Since the Syrian uprising began in March 2011, the government has arbitrarily detained, disappeared, and tortured peaceful political activists, journalists, humanitarian workers, doctors, and lawyers. Since the overwhelming majority of detention facilities are off limits to outsiders, the families of detainees lose all contact with them. The “Voice of Detainees” is one initiative aiming to relieve some of this pain.
The initiative was co-founded by a number of the detainees themselves who “refused to be strangled and quelled by the walls of prison.” From the outside, the group was helped by a number of former detainees who have experienced the life of detention first hand and hoped to shed light on the suffering of their fellows and friends back in the detention centers.
The group’s main activity is to attempt and translate the raw emotions and experiences of detention into a living memory. As soon as a prisoner is released, his personal tales, and the messages he delivers of his peers who had stayed behind, are transformed into texts, images and graphics that are published and shared widely through social media platforms. This method, the group believes, serves the purpose of documenting these cases without dehumanizing the people behind them by turning them into mere numbers.
One of the specific projects of the group is called “Steadfast”, and aims to deliver real messages from detainees to outside world. One of these messages, “The Uncomfortable House”, details the conditions of the cell that is overflowing with its prisoners. To allow enough space for the elderly, or those coming back from torture, to sleep on the floor, the younger detainees take shifts in sleeping while standing.

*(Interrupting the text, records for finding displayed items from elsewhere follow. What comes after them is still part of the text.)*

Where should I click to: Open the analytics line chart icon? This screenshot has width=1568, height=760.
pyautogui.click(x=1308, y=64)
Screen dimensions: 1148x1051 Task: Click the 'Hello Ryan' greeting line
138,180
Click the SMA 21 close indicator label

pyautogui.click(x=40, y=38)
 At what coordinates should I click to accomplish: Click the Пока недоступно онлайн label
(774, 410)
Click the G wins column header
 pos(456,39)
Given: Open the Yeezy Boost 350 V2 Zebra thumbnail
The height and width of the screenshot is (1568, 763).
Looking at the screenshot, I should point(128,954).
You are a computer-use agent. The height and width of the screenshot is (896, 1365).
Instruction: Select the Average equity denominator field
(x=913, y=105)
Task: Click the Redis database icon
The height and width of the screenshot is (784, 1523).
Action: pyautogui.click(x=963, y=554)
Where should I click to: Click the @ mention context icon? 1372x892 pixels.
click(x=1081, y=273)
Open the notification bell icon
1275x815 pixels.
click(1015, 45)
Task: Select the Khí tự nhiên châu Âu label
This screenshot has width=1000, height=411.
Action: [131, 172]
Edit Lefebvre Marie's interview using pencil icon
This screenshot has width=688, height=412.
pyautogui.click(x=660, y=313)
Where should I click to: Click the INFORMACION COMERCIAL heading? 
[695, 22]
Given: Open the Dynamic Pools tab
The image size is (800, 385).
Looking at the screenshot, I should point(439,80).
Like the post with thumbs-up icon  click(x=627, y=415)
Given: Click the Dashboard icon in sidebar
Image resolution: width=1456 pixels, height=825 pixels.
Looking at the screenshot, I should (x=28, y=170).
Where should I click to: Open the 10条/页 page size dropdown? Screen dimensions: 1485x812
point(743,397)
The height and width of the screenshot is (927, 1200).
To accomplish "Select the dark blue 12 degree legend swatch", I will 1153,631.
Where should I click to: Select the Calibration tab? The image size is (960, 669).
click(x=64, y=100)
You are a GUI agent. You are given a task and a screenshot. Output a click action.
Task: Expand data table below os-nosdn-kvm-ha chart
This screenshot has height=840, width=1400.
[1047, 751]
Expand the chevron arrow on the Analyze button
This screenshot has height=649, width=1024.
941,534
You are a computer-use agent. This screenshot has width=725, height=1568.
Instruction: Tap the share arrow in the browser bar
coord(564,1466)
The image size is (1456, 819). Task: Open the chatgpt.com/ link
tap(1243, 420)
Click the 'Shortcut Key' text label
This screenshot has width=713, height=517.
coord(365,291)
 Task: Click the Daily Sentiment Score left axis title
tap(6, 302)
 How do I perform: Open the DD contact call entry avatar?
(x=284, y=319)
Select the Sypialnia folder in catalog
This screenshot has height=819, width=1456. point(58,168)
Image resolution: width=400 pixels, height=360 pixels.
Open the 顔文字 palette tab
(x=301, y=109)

https://www.youtube.com/watch?v=O63y1dmdDzM
“We want to uncover the many different facets of detention. There is indeed a lot of abuse, torture and criminality in prisons, but this is all well covered in the media. We want to uncover the more hidden details of the lives and struggles of detainees and former detainees,” as the team explains its mission.
The group also operates outside the prisons to support the communities and families of detainees by offering legal advice on the situation of their loved ones. They also offer social and psychological support to former detainees to reintegrate them faster into their communities.